Blinking is your way of telling the rest of the world, in a bold yet silent voice: "I am conscious!" Use this to your advantage. Women love it when a man remains conscious during a conversation. Blinking consistently is a great way to tell them that you're both alive and awake. Try not to focus too much on it, though, as overly excessive blinking can be distracting, and even signify health problems or brain disorders, and you do not want your girlfriend thinking you're retarded. With some practice, you should be able to blink naturally while your girlfriend is complaining to you.



Nod Your Head and Look Concerned

A well-timed head nod can go a long way. The classic up-and-down gesture is a traditional response of affirmation and agreement, and it will signify to your whiny girlfriend that you're on her side, and that you understand her. Looking concerned is a slightly more difficult manoeuvre, and may require some technique to execute believably. Start with a slightly furrowed brow and pursed lips. Combine this expression with the head nod, and you'll appear to be a good, faithful, concerned boyfriend who really cares about your girlfriend's needs, and is not secretly watching a dog shit on the pavement outside while it's owner awkwardly fumbles with a plastic bag, and then picks the dog shit up, but drops some of it onto his pants in the process.



Listen for Key Words and Phrases

This is a complicated but incredibly important skill to master. By utilizing "selective hearing" and focusing on "words that your girlfriend says", you can greatly increase the probability of her believing that you're actually paying attention to her. Listen for anything that describe her current emotional state in reference to the topic that she's discussing. Words like 'hate', "like, "enjoy", and "want" are good indicators that she has a particular feeling about whatever noun immediately follows that word. Keep an ear out for key phrases as well, like "it bothers me when", "I can't stand that", and "my point is". These phrases will also help you to determine exactly what the fuck she's talking about.
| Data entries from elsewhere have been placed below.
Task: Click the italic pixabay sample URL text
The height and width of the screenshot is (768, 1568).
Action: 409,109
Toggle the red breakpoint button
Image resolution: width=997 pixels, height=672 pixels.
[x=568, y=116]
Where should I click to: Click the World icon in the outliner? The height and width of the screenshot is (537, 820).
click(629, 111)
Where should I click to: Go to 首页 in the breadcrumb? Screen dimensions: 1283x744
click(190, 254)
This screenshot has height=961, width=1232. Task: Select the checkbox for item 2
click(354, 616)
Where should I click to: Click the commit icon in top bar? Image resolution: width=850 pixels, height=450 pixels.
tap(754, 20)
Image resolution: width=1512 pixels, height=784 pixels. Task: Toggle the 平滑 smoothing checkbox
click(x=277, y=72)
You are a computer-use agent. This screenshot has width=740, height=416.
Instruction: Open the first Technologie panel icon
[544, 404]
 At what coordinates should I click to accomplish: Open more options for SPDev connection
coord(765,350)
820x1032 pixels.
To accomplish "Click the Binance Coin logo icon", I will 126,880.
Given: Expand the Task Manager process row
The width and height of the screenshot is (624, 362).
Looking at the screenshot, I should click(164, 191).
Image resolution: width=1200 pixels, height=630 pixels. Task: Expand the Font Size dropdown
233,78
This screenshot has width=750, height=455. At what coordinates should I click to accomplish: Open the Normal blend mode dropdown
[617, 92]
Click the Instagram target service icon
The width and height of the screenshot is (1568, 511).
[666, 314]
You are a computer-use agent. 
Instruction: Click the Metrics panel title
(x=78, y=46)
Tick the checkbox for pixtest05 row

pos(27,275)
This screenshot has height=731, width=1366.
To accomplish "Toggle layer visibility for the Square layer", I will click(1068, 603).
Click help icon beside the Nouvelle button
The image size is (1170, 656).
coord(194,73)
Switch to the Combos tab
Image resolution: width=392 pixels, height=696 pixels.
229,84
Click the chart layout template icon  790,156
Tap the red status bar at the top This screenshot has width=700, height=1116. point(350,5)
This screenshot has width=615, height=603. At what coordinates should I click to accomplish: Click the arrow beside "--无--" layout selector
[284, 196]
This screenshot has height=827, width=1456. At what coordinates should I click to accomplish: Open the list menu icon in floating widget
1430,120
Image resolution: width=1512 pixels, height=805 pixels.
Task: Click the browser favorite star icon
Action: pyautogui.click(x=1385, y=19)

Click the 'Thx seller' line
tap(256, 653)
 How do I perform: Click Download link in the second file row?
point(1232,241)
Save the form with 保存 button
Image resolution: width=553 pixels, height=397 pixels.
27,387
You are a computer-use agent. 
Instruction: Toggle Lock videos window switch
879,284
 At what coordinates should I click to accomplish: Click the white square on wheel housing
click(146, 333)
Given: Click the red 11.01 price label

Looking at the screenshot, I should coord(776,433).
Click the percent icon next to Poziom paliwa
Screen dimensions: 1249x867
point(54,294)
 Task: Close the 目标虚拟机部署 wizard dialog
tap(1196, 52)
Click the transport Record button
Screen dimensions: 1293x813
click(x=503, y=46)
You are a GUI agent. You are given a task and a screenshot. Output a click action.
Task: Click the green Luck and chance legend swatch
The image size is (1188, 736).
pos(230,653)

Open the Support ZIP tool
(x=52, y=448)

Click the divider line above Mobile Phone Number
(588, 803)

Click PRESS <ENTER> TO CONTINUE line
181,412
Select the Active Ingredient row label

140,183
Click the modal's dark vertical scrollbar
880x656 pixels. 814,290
Speak Only When Questioned, and then be Brief and Vague

So you've gotten to the point in the conversation where she finishes rambling, and now she'd like to hear your thoughts and opinions on the matter. You feel like you're running through a gun powder factory in a tuxedo made of pure fire: you're uncomfortable and sweaty, and one small mis-step can result in a catastrophic explosion. Tread carefully. Deliver a vague opinion, and then follow it up with a question that directs the conversation back to her view of things. Something like, "That's interesting. What made you think of that?" would be perfect. You've deflected the talking back to her without giving a solid opinion at all. You'll only be able to use that specific line once, though, because if you keep repeating that statement, she's going to think there's something wrong with you, and then you're back to your girlfriend thinking you might be retarded, which is a bad thing. Just focus on getting out of the 'you having to talk' phase as quickly as possible, because no amount of blinking and nodding can save you here. With practice, anyone can master these few skills, and in no time at all, your girlfriend will think you're clinging to her every word. Now get back to that Whale Wars finale, because the last five minutes of the last episode is the only good part of the entire series.